Now. In December 2008, strident Shiite journalist Muntathar al Zaidi, furious at American policies in the Middle East, threw his shoes at President George W. Bush during a Baghdad press conference. Both shoes missed the mark, his attempt to beam the American President with size tens failed, and he was captured.
Overall, the Islamic world’s use of shoes has improved dramatically in seven years; no longer a weapon of mass destruction, al Zaidi has transformed shoes instead into an (im)potent political protest symbol. Even Code Pink, a thus far dramatically ineffective peace group, has adopted the shoe to symbolize their rabid dislike of America’s presence in Iraq during largely ignored protests in Washington, D.C. At this rate, the world’s Muslims in a few years hence may abandon the shoe as a weapon or political symbol altogether, and simply wear them, like many other people around the world do right now.
Then. In December 1996, Cruise stars in the box office and critical success Jerry Maguire, a feel-good holiday movie about the value of personal relationships and love over financial success.
Now. Tom Cruise stars in Valkyrie, a movie about a bunch of Nazis and a plot to kill Hitler, which will be released on Christmas day 2008 in the United States.
Earlier, I criticized the seemingly insane decision to make a film about Nazis, starring Tom Cruise, and release it on Christmas day, but since then I’ve had time to re-think the whole situation. In all honesty, I have never written a screenplay, nor have I ever tried to produce or direct a movie, let alone a Nazi Christmas film with Tom Cruise in it, so maybe I am not qualified to condemn this whole Valkyrie thing as the disaster it seems to be. So if you aren’t that busy on Christmas day, take your whole family to check Valkyrie out, and let me know what you think.
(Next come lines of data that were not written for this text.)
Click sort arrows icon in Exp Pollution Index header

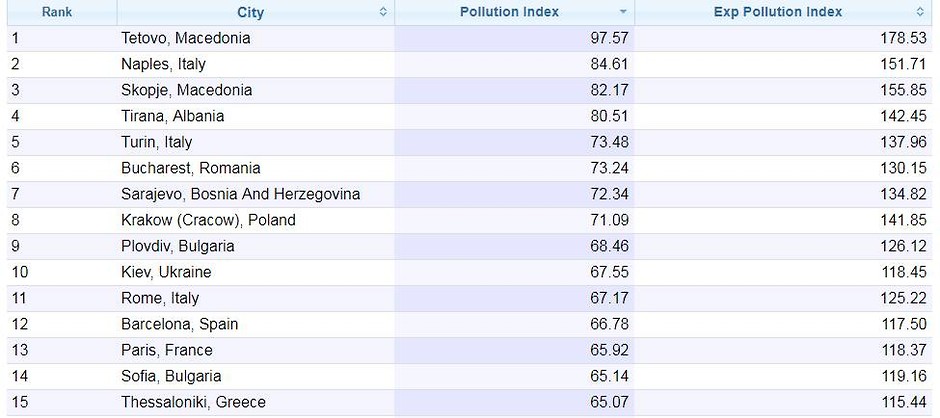(920, 12)
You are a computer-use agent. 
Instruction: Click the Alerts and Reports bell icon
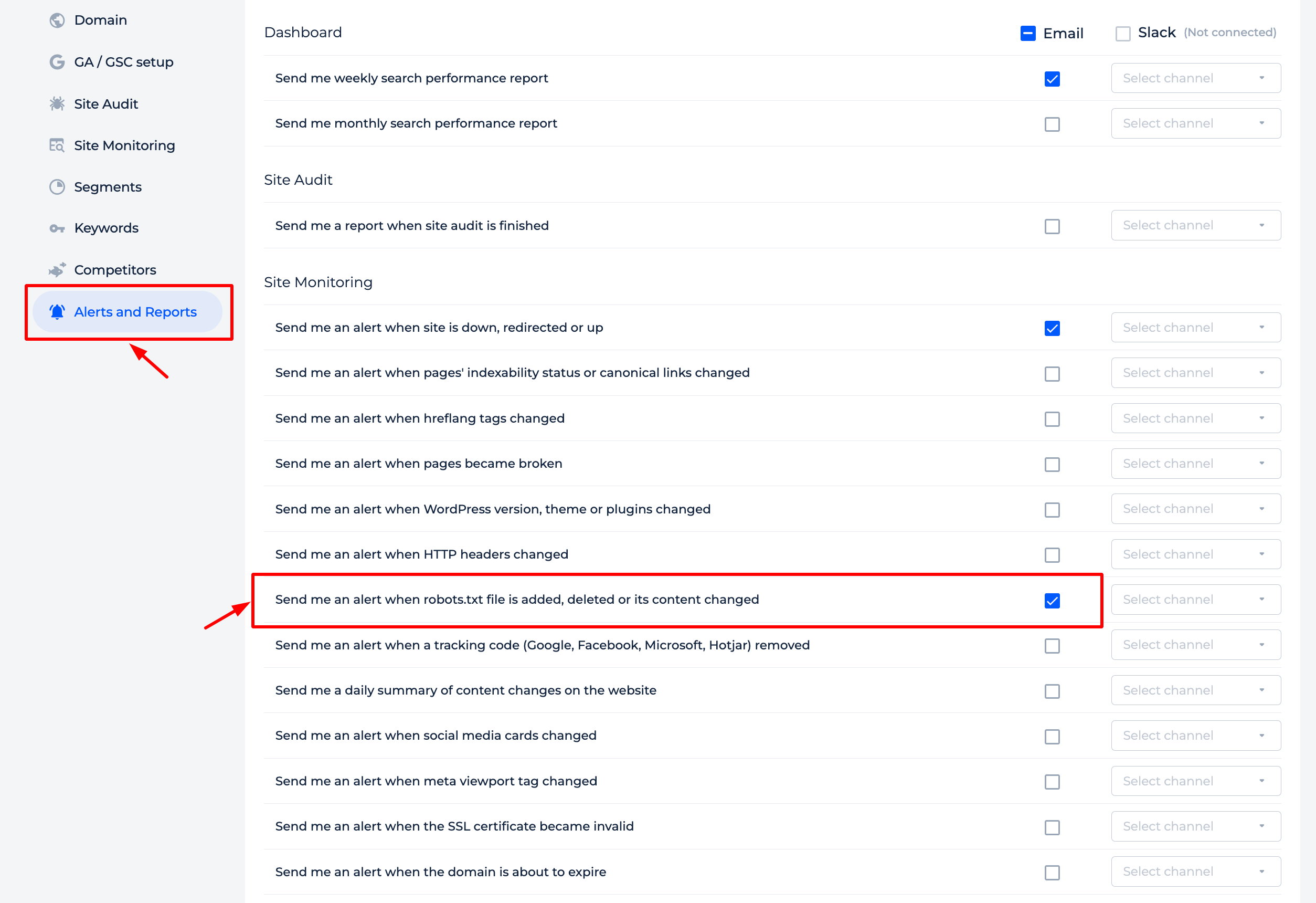[x=58, y=311]
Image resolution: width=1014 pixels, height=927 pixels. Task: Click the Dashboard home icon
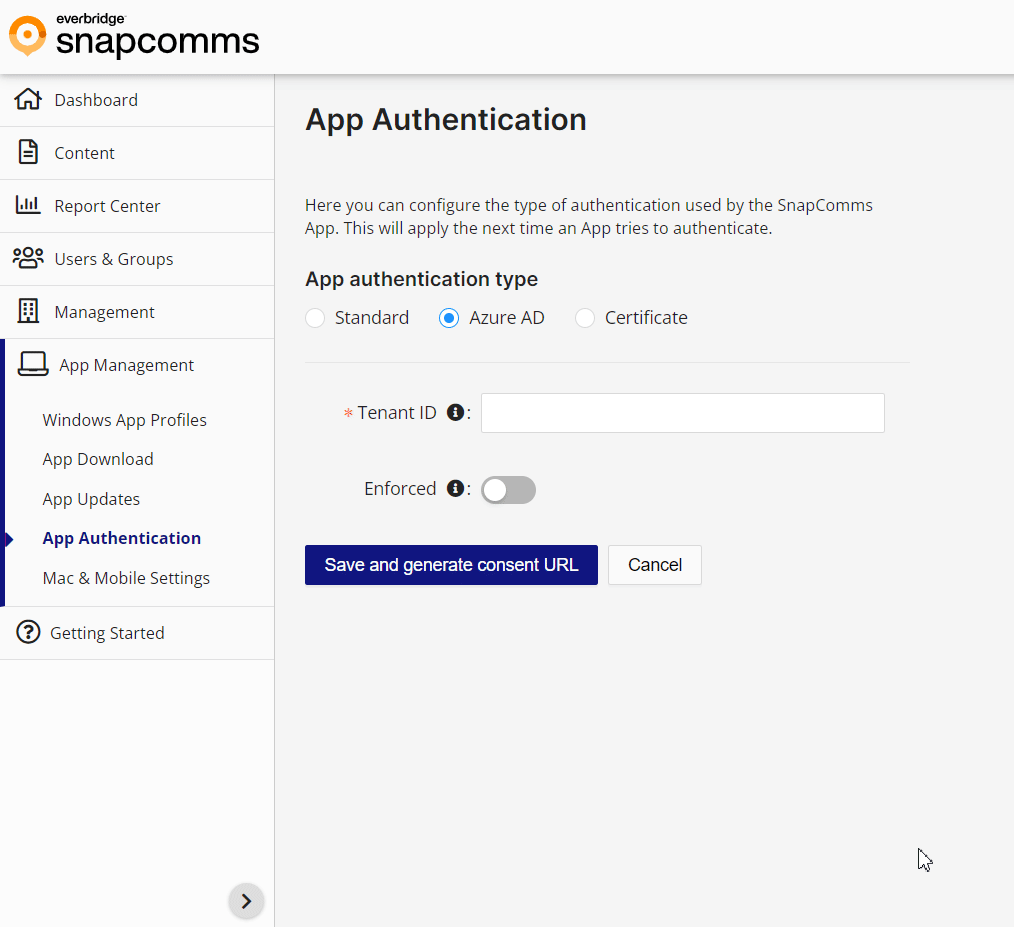(28, 99)
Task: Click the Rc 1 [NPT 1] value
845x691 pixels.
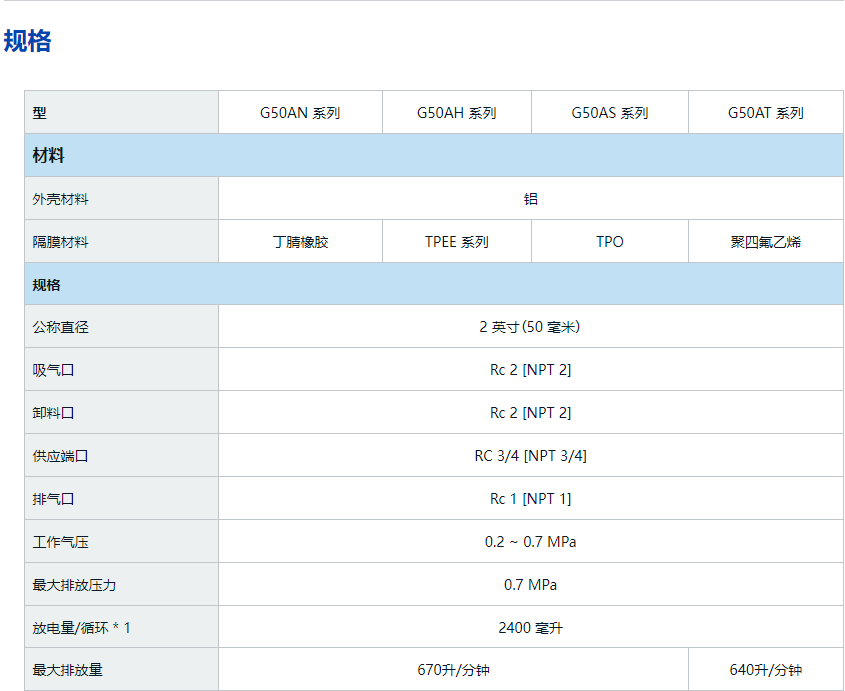Action: [530, 499]
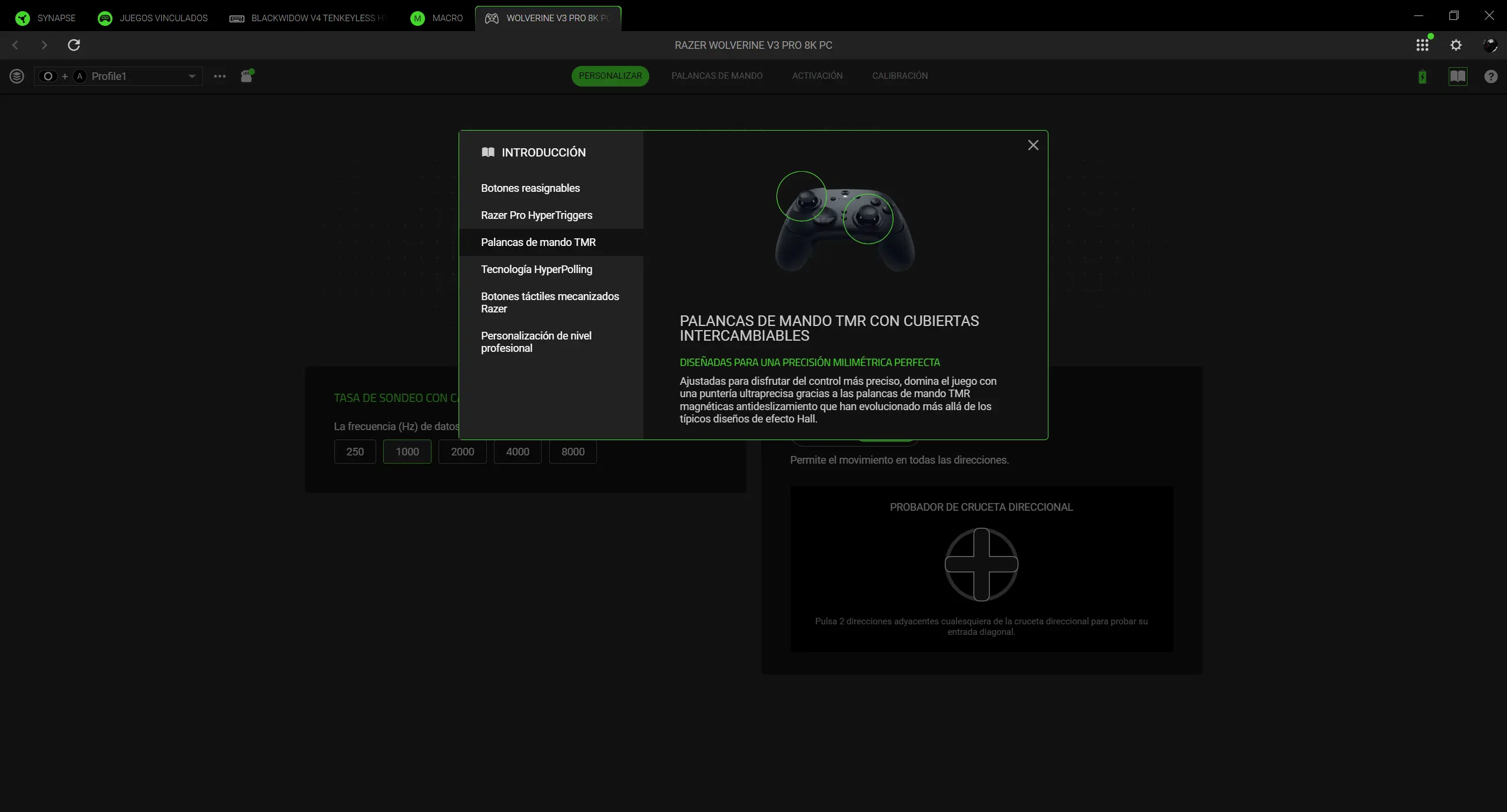The width and height of the screenshot is (1507, 812).
Task: Reload the page with the refresh icon
Action: click(x=74, y=45)
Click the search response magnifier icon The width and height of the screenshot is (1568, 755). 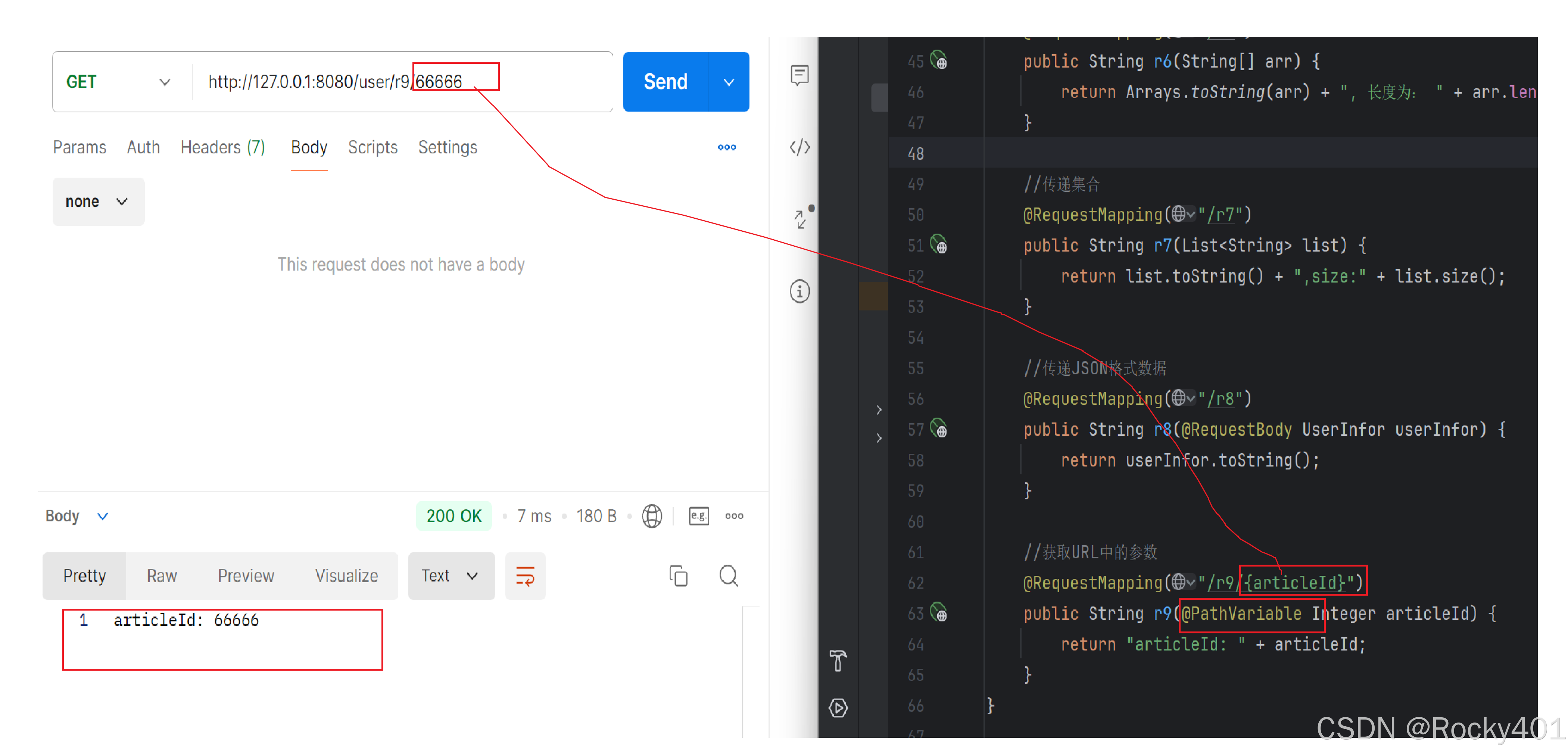[x=728, y=575]
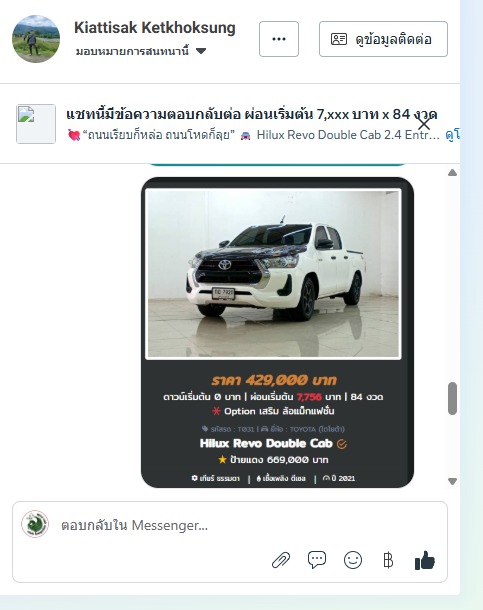Focus the ตอบกลับใน Messenger reply field
Viewport: 483px width, 610px height.
click(229, 525)
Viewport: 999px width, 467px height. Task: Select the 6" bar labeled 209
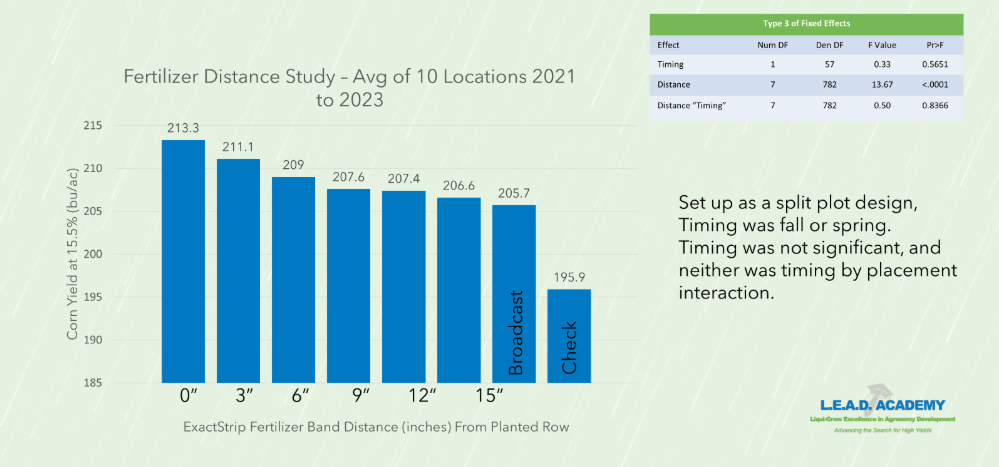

Then. In 2001, Microsoft releases Windows XP, which is installed on hundreds of millions of systems and dramatically increases network productivity and user output.
Now. Microsoft unleashes Windows Vista upon the world. Banks fail, the global economy lies in ruins, and people question if the end of times is upon us.
(Note: Props to Mickey Kaus, who originally pondered whether or not the Vista launch caused much of the contemporary world’s ills).
Then: “There was no inappropriate contact whatsoever.”
Now: “There was no inappropriate contact whatsoever.”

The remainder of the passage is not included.